Deviation from standard; factors.  Upon request by a party, the court may modify the amount of child support payments determined under [§ 767.511(1j)] if, after considering the following factors, the court finds by the greater weight of the credible evidence that use of the percentage standard is unfair to the child or to any of the parties[.]

The statute then lists sixteen factors to be considered by the trial court.  Sec. 767.511(1m)(a)-(i).

[12]  Daniel contends that Judith waived this argument by failing to raise this issue before the remand court and by acknowledging, postjudgment, the court’s authority to grant a credit against the retroactive maintenance award.  However, the waiver rule is a rule of judicial administration and, we may, in our discretion, decide to disregard a waiver and address the merits of an unpreserved issue.  Village of Trempealeau v. Mikrut, 2004 WI 79, ¶17, 273 Wis. 2d 76, 681 N.W.2d 190.  As has been noted previously by this court, it would be inappropriate to apply waiver when the party who waived the error is not the person who would be penalized.  See Fosshage v. Freymiller, 2007 WI App 6, ¶17, 298 Wis. 2d 333, 727 N.W.2d 334 (refusing to rely on waiver when a father failed to object to the absence of a statutorily required guardian ad litem and the party impacted by the waiver would be the child).  Because the persons impacted by Judith’s waiver of the child support issue would be the Ladwig children, we likewise refuse to apply waiver and instead address the issue on its merits.

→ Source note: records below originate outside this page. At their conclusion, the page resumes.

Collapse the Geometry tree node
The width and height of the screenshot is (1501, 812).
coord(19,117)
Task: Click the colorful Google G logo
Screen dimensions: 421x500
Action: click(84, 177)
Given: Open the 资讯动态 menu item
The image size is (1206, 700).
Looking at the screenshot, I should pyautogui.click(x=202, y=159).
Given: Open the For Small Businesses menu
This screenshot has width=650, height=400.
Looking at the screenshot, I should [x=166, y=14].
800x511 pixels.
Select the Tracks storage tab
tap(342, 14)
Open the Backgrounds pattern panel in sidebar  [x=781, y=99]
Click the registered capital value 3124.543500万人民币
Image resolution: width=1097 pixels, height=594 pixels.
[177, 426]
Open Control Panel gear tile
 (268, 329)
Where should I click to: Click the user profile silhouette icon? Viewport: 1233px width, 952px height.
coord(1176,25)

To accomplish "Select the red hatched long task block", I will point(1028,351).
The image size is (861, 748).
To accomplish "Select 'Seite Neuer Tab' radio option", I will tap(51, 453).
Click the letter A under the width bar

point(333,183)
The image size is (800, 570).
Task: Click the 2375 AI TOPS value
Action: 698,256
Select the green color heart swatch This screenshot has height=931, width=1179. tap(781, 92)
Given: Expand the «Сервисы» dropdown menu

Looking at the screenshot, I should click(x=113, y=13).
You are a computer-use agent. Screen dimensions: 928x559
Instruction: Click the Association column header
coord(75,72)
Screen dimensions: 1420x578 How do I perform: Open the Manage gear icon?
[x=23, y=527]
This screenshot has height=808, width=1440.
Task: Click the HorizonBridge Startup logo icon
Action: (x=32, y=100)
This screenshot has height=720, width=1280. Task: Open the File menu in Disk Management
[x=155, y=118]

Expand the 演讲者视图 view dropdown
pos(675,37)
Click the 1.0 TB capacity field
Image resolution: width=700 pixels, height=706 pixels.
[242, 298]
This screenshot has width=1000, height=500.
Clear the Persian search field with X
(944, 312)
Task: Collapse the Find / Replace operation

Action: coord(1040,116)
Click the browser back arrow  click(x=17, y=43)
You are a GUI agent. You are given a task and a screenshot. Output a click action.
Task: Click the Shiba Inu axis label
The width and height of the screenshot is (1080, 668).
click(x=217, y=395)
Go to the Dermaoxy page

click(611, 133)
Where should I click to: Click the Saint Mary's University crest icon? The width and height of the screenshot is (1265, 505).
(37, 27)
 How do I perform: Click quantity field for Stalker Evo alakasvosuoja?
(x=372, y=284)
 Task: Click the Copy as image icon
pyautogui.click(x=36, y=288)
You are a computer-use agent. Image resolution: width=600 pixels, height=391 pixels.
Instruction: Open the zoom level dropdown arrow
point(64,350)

[13]  We acknowledge Judith’s contention that $13,000 of the $65,000 allegedly spent on her daughter can be attributed to a certificate of deposit (CD) in her daughter’s name.  However, Judith offers no citation to the record as to the source of funding for the CD, and the documentation relied on by the remand court clearly includes the CD in the funds expended during the marriage in support of Judith’s daughter.  Because there is evidence in the record to support the remand court’s finding as to the $65,000, it is not clearly erroneous.  See Wis. Stat. § 805.17(2).

[14]  We acknowledge Judith’s argument that she is entitled to interest on the retroactve child support and maintenance awards.  However, Judith failed to raise this particular issue with any prominence before the remand court.  See State v. Eugene W., 2002 WI App 54, ¶13, 251 Wis. 2d 259, 641 N.W.2d 467 (to avoid waiver, a party must raise an issue with sufficient prominence such that the trial court understands that it is called upon to make a ruling).  We therefore decline to address it on appeal.  See Cashin v. Cashin, 2004 WI App 92, ¶47, 273
Wis. 2d 754, 681 N.W.2d 255.

[15]  The Mac Davis computer program makes necessary tax calculations, such as after-tax income and the effect of tax exemptions.

[16]  We note that Daniel’s letter brief on reconsideration requested that each party be given one exemption, whereas on appeal, Daniel argues that Judith should have been awarded both dependency exemptions.